Security is constant. It’s fast-paced with a high burnout rate, and many companies continue to struggle with implementing basic security controls. Given the overwhelming reality of resources and time that are already being dedicated to a company’s security strategy, how can organizations begin to build security into a company’s DNA in a realistic way?
While it may seem onerous or unrealistic to some, it is possible to create more than a cyber-aware culture. Changing the fabric of a company’s DNA is more than just a Pollyanna goal, it’s a necessary reality. But it will take time and leadership buy-in. The very basic building blocks require a shift in the way companies think about accountability. It starts with making everyone in the organization responsible for cybersecurity.

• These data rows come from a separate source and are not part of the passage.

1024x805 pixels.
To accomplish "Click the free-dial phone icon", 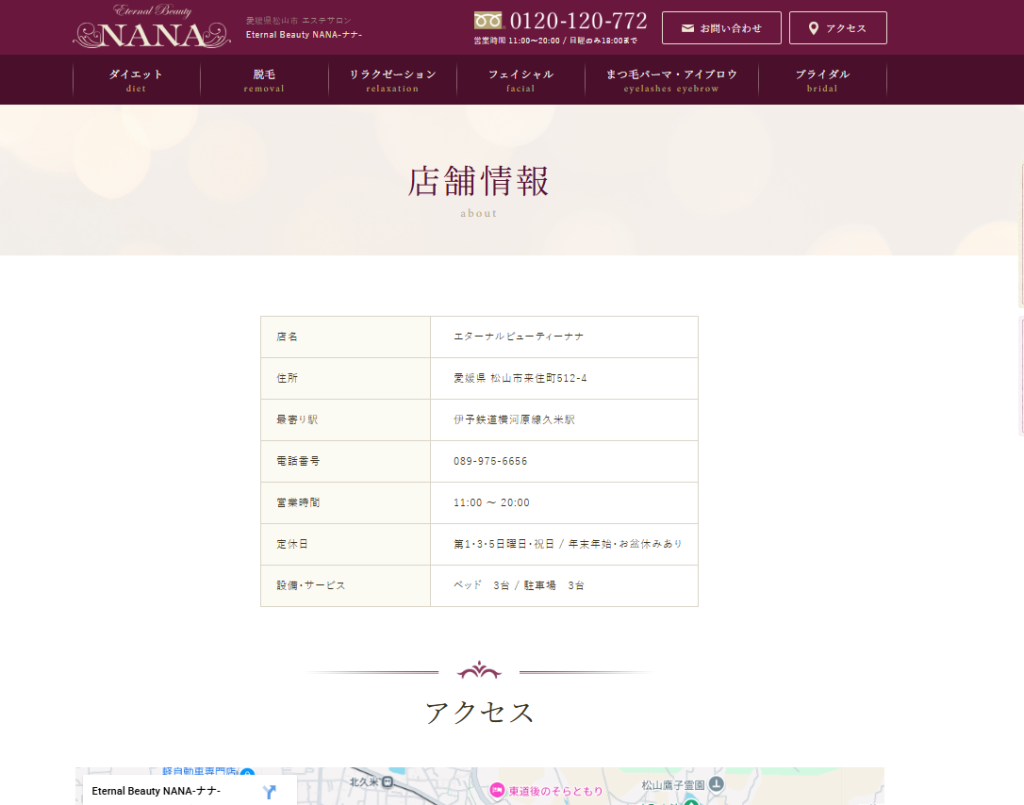I will pyautogui.click(x=487, y=20).
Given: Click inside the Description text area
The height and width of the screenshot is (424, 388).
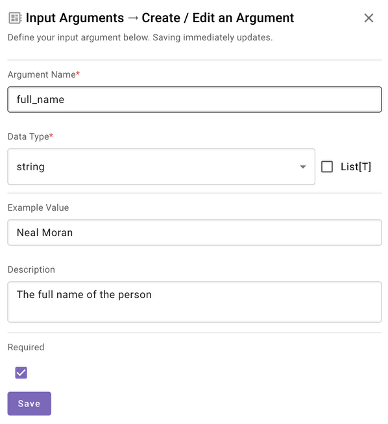Looking at the screenshot, I should coord(194,302).
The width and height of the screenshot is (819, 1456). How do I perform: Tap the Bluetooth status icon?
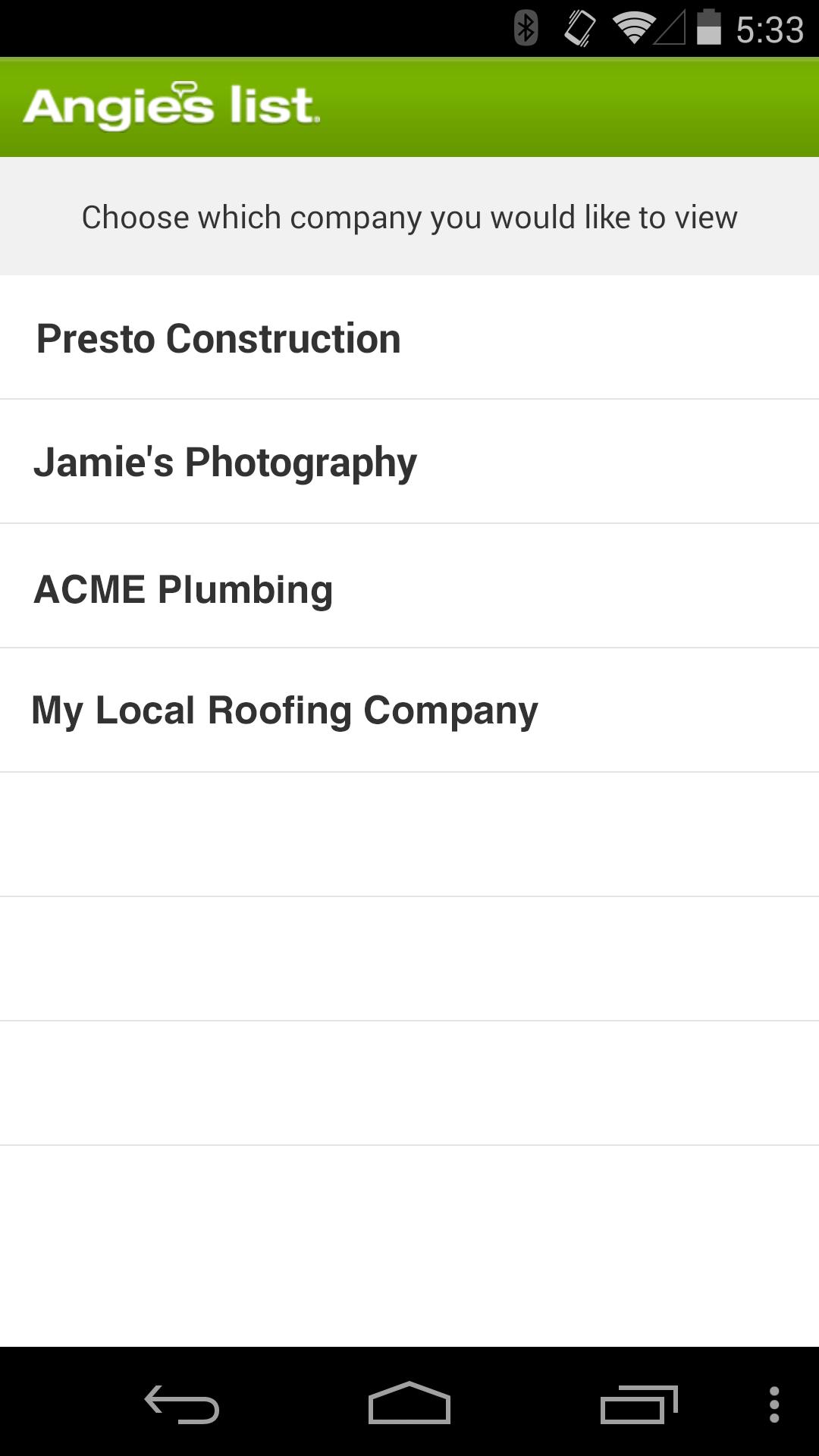[x=526, y=29]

Let’s be clear that there is a difference between corporate culture and a company’s DNA. The DNA encompassing everything that relates to the very fibers of the organization. All those aspects of the company that we don’t think about it. When we talk about building cyber into the company DNA, we want it to be part of the normal day-to-day operations. Security needs to be part of what we are investing into the organization and people throughout the year. So that limited resources of time and money never diminish the way the company values security, it must be part of the corporate development life cycle.
When security is a part of the profit and loss statement, it inherently becomes a priority of the company’s goals. These are the ideas and behaviors we need to be going after in order to make security a priority for the organization.
So, what are some realistic steps you can take today? Here are a few ways to rebuild a company’s DNA and make a real difference in the way employees, the C-Suite, and the board value security.
- Have a security team. Whether you have the resources to have an internal team or you need to outsource, there are options available within your budget. But you have to first take security seriously enough to recognize that you need a security team. When building the team, it’s also important to define what security even mean to the organization. What types of IP risks do you have on hand? How would a data leak impact the business? In addition to potential financial losses, you also have to consider the cost of your reputation. Take the time to answer these questions and reflect on what it will mean if you don’t value security. Think about what it will mean to customers if you don’t have security.
- Craft measurable goals. One measurable goal that any organization can set today is to reduce the number of threats or phishing attacks. That’s something that with full transparency, the whole company can see and track. Set goals that tie back to the employees so that they can understand security and how their behavior impacts the organization. Measure month over month to determine whether the training is helping, and if you find that people are constantly clicking in phishing exercises, do something else. Employees need to intrinsically be thinking about what they do day in and day out and how their actions meet the goals of the organization. Internal acts cause breaches, but teaching employees to think about security at the office or at home will reduce the ways in which they potentially expose the organization to nefarious actors.
- Start security at the on-boarding process. Security training isn’t a one and done exercise. Rather, effective security training happens throughout the entire year. There should not be a month that goes by where you can’t show your employees how they are doing. If they are shy of the goals, then offer mitigation steps to correct actions. Harness and leverage every single employee in the company because security in not only the responsibility of the CISO or security team. It’s every single employee, from the janitor to the head of finance. And you can’t be successful without every employee, so continually invest in them and tailor the training to them by eliminating the fear of being fired for making a mistake. Remove the fear and educate them.
- Create extensions to the security team. Call them liaisons, advocates, champions. Whichever label you choose, make sure that you are using and harnessing the strengths of all of the employees. There is a global problem that they are trying to solve, which can happen if each team across the organization has a security advocate whose goal is to get that message out. These security liaisons are available to answer questions or address concerns within their own departments. These extensions of the security team can be that right hand to help further, teach, promote and bring awareness.
As exciting as it is to meet your goals, it’s also important to remember that bad things are going to happen. Employees want to do the right thing and help, so leverage the teachable moments. This is where the employees are really going to learn and excel. You don’t want them to be scared to speak up, so don’t underestimate the motivating power of rewards to nurture open communication.
It’s time to move beyond the foolhardy assumption that it’s not going to happen to me. Like so many organizations, you may not know where to start because security is so complicated. Accept that you feel overwhelmed, but then take the small steps to make security in your organization a top priority. There is no advantage to keeping security segmented into one particular area, fomenting this internal challenge that positions security as someone else’s job.
Of course, without buy-in and unyielding support from the C-suite and board of directors, it doesn’t work. This is a disruptive type of change, and to foster it needs a lot of top-level support. To nurture that, the CEO has to be out front with the bull horn. If that isn’t happening, security will be an uphill battle.